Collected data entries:
━━━━━━
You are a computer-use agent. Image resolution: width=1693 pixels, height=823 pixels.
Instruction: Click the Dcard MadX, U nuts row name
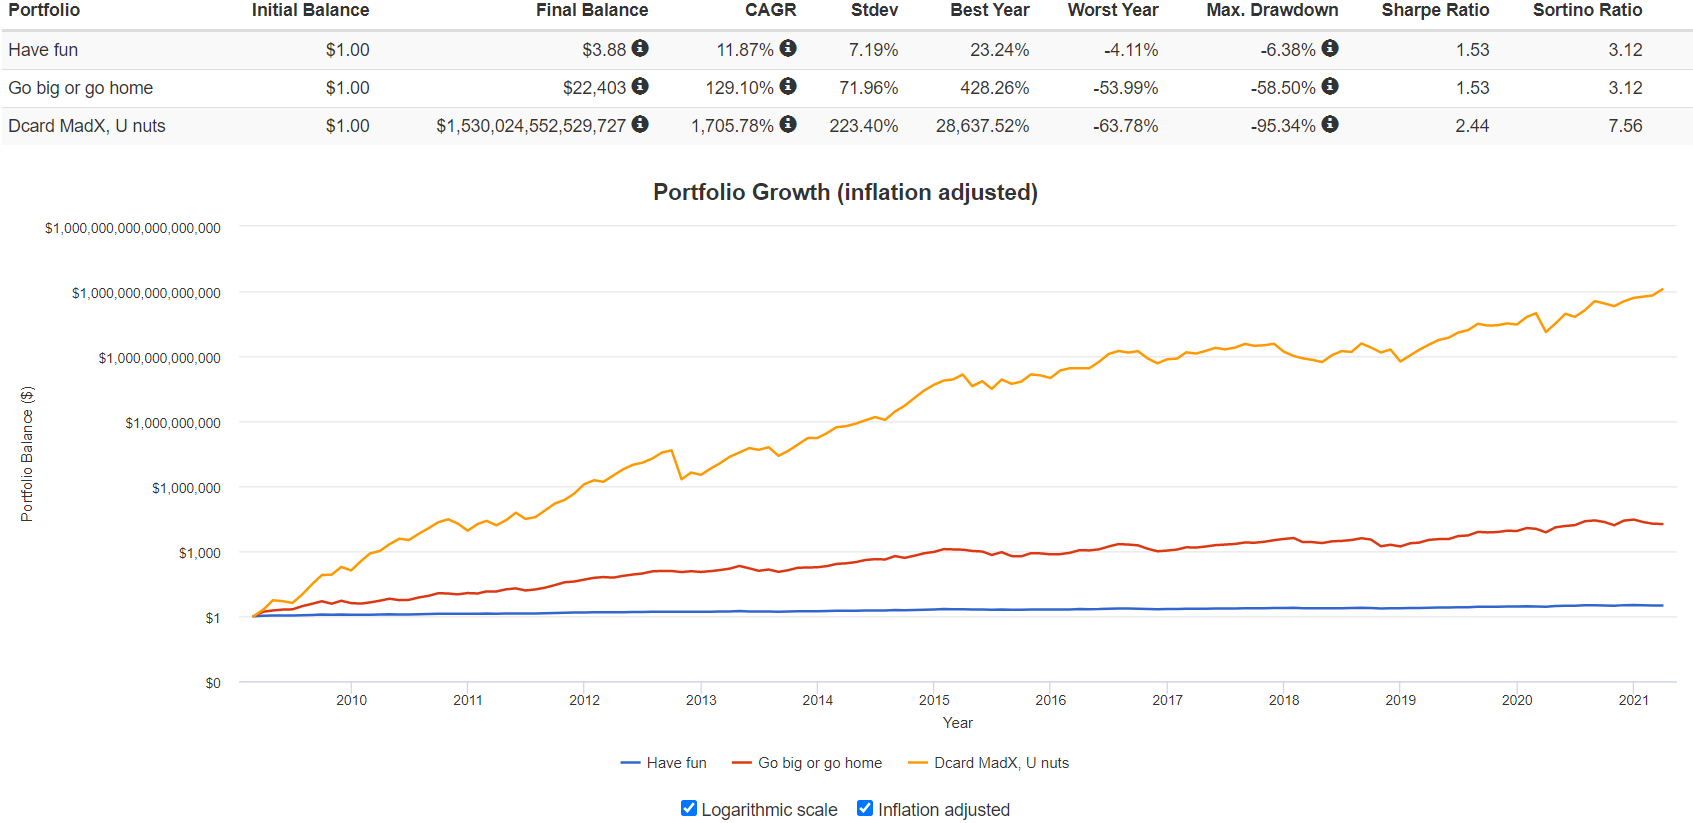pos(87,126)
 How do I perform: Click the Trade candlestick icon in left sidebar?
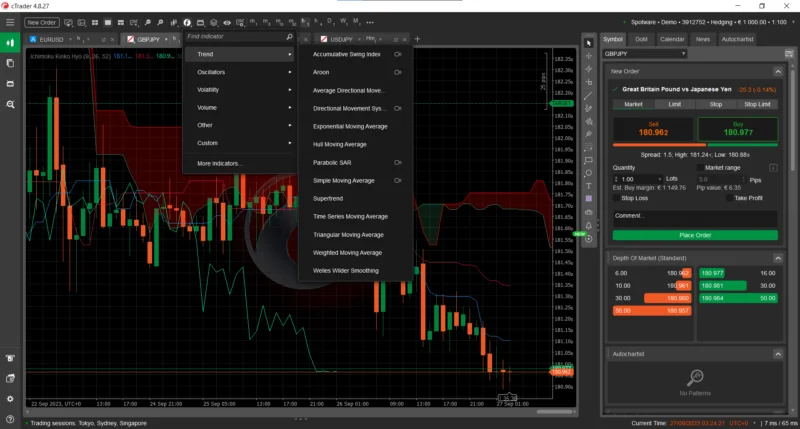coord(10,43)
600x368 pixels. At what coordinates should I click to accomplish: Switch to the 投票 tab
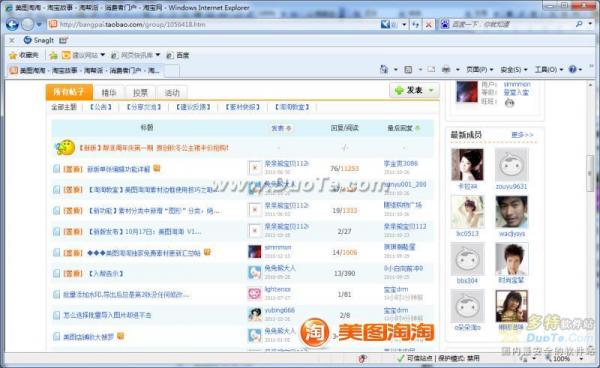[140, 93]
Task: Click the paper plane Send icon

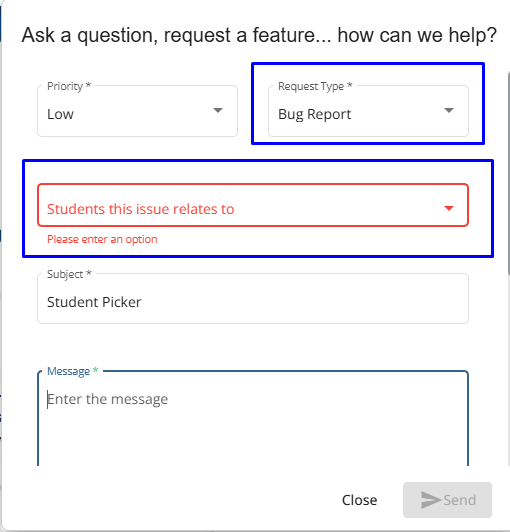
━━━━━━
• [Work instruction] Pictures stay out; the entries above are to be output exactly as given.

• [Written solution]
You are a computer-use agent. Image resolution: width=1693 pixels, height=823 pixels.
Instruction: Click the Dcard MadX, U nuts row name
pos(87,126)
 How do I perform: Click the Trade candlestick icon in left sidebar?
coord(10,43)
600x368 pixels. At what coordinates should I click to accomplish: Switch to the 投票 tab
[140, 93]
Task: Click the paper plane Send icon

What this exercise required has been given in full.